Queda claro que el sistema electoral estadounidense, útil para mantener los privilegios de las clases dominantes desde sus orígenes, cruje por todos los costados y cada vez se le hace más difícil “venderse” como modelo de democracia, lo que deja pedaleando en el aire a sus admiradores de todo el mundo. Le pasa a Jair Bolsonaro y las derechas regionales que acosan a Venezuela, Nicaragua, Cuba; a la UE, que pontifica en exrepúblicas soviéticas; a quienes fustigan a Irán, Rusia, China. Hasta Luis Almagro fue ridiculizado por su papel en Bolivia.

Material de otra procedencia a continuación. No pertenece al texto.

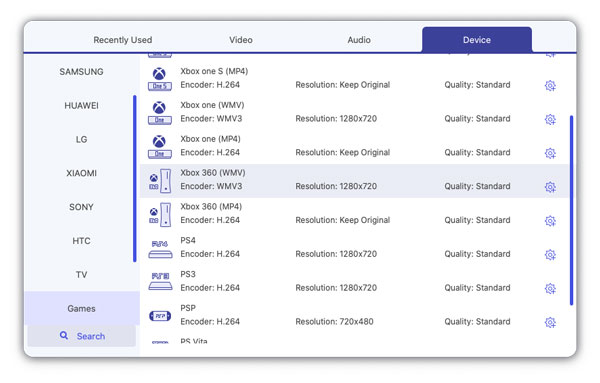The width and height of the screenshot is (600, 383).
Task: Click the Xbox one (WMV) device icon
Action: point(160,112)
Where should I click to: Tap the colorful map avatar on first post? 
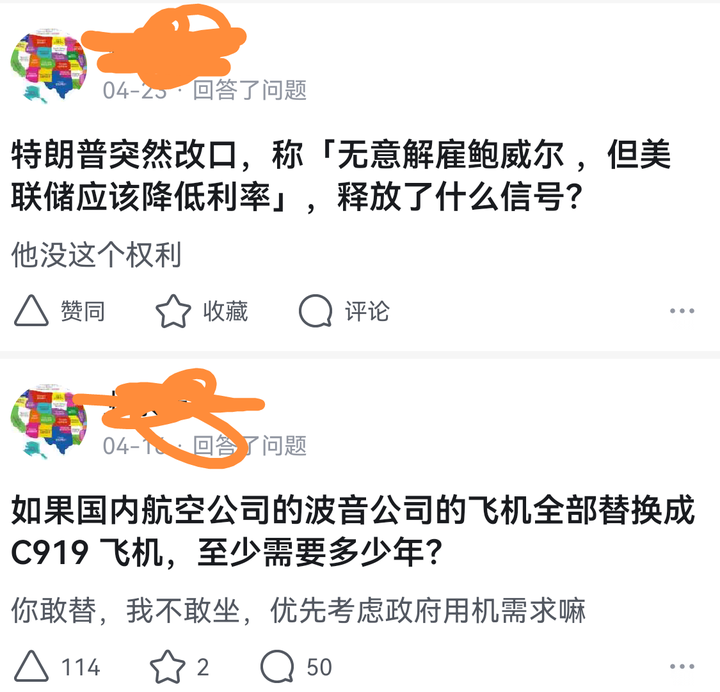49,65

Porque una cosa es triunfar en las urnas y otra ganar en el colegio electoral. Salvo en la reelección de George W. Bush en 2004, desde 1988 los republicanos no tienen mayoría popular. Entre los demócratas, solo Barack Obama llegó a la Casa Blanca con más sufragios que su oponente. Incluso Bill Clinton, en 1992, tuvo minoría.
La lentitud del conteo habla de un sistema electoral diseñado para trabar el voto popular. Así hizo con los afrodescendientes durante 100 años. Creó salvaguardas para que la política sea una administración -por algo se denomina así a cada presidencia- y no un modo de incidir en la realidad.
¿Quería cambiar este sistema Trump? Él es un hijo rico que consolidó su fortuna con este modelo y en su gobierno favoreció a su clase como pocos en la historia de EE UU. ¿Lo haría Biden? Tendrá un Senado empatado y una leve mayoría en la cámara baja. Pero la gran pregunta es ¿por qué iba a querer cambiar? Es hombre de este sistema y llegó a la candidatura tras correr -con artimañas del mismo cariz- a Sanders en las primarias.
En 2000, Bush ganó en la Corte tras semanas de controversia por votos dudosos en Florida. Asumió debilitado, pero a los 9 meses el atentado a las Torres Gemelas le granjeó el liderazgo. ¿Qué debería ocurrir para que EE UU recupere la imagen de pureza moral que los estadounidenses creen ver en el espejo?